Option Finance - 23 avril 2021

Christine Lagarde l’a répété : la BCE ne fait pas de contrôle de la courbe des taux. Sa fonction de réaction répond à la nécessité de conserver les conditions financières favorables, c’est-à-dire à des niveaux soutenant l’activité. Cette approche est holistique et à multiples facettes. Comme l’aurait dit Alan Greenspan en son temps : si vous avez compris, c’est que la BCE vous a mal expliqué. Fort heureusement, Philip R. Lane, membre du directoire de la BCE, a donné des détails sur ces multiples facteurs, qui vont des indicateurs de marché aux indicateurs des crédits bancaires.

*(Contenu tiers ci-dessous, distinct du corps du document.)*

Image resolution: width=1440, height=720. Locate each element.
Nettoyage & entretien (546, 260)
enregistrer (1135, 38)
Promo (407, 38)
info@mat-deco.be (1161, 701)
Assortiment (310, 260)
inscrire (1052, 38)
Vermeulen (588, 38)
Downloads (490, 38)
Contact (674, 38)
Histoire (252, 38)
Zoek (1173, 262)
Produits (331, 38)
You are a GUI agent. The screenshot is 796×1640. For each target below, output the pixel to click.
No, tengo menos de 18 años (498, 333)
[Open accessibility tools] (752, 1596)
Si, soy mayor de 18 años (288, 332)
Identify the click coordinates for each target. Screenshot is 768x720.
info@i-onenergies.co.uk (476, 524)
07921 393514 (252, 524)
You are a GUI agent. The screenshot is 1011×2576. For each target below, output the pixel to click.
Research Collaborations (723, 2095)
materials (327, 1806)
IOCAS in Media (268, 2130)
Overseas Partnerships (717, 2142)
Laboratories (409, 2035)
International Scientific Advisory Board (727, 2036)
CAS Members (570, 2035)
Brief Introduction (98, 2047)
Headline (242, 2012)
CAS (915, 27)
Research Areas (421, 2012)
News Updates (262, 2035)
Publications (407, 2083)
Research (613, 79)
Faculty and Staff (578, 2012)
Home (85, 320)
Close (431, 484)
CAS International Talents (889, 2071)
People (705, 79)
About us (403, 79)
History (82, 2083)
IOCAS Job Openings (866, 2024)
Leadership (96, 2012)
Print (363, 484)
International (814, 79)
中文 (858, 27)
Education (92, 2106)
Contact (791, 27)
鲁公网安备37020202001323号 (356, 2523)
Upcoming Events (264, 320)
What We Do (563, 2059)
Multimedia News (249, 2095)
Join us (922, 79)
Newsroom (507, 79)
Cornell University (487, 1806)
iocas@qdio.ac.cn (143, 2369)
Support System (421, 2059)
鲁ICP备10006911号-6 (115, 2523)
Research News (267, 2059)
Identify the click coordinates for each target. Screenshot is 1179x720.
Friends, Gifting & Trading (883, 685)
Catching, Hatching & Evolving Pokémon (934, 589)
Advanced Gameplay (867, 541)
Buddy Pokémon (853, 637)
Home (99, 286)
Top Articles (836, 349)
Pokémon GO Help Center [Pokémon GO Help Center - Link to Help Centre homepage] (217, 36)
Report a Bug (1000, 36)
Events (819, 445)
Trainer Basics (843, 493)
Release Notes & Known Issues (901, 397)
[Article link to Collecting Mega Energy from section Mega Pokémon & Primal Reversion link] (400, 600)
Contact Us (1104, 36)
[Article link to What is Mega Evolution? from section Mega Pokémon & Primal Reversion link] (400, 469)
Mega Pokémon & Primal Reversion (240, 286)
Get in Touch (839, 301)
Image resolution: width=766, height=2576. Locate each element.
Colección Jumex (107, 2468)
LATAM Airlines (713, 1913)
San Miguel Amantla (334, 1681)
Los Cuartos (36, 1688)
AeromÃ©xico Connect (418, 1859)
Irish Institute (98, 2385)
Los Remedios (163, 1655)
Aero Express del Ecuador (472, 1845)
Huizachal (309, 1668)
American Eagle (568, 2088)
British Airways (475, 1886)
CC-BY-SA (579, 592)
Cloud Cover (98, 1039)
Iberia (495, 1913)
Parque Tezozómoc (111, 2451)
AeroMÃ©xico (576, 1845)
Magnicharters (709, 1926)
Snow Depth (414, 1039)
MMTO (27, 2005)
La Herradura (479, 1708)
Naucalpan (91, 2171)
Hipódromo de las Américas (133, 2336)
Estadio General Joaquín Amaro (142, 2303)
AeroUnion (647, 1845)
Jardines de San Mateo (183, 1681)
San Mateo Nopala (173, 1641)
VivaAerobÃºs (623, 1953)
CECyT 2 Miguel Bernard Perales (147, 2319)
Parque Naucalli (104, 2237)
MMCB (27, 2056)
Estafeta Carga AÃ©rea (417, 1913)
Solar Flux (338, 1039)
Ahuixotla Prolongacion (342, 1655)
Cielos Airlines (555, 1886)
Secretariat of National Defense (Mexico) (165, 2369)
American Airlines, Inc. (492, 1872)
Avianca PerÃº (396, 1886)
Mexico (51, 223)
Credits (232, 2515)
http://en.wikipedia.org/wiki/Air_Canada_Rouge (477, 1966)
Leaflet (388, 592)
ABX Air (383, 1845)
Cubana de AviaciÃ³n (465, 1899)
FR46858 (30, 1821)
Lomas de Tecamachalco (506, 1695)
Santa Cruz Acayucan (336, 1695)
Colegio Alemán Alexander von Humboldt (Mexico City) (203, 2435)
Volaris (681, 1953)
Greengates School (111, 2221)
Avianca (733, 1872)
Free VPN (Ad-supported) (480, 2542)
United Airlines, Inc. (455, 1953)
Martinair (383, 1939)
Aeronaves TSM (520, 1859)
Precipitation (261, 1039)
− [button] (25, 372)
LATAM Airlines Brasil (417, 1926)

Le premier outil pour répondre à un resserrement des conditions d’octroi des crédits est le TLTRO. La BCE s’attache aussi à influencer des taux de marché ayant un impact sur les taux bancaires. Grâce aux discours de certains membres de la BCE, nous savons quels taux regarder : les taux sans risque (en retenant les taux swap), ainsi que la courbe des taux des emprunts d’Etat pondérés par le PIB. La BCE ne donne pas de niveau de taux explicite. Le gérant obligataire doit s’en remettre aux points de référence donnés par les membres de la BCE durant leurs interventions : en 2020, certains comparaient la courbe des taux des emprunts d’Etat la plus récente avec celle de mi-février 2020, avant la pandémie. Cependant, en 2021, l’économiste en chef de la BCE a placé la référence à fin 2019, c’est-à-dire à des taux 30 pb au-dessus du niveau de mi-février ! S’il n’y a pas de contrôle de la courbe des taux au sens de la Banque du Japon, la BCE donne l’impression de rechercher un contrôle dynamique de la courbe des taux avec une cible mouvante. La conséquence pourrait être une lente dérive haussière des taux au rythme des révisions de prévisions d’inflation de la BCE.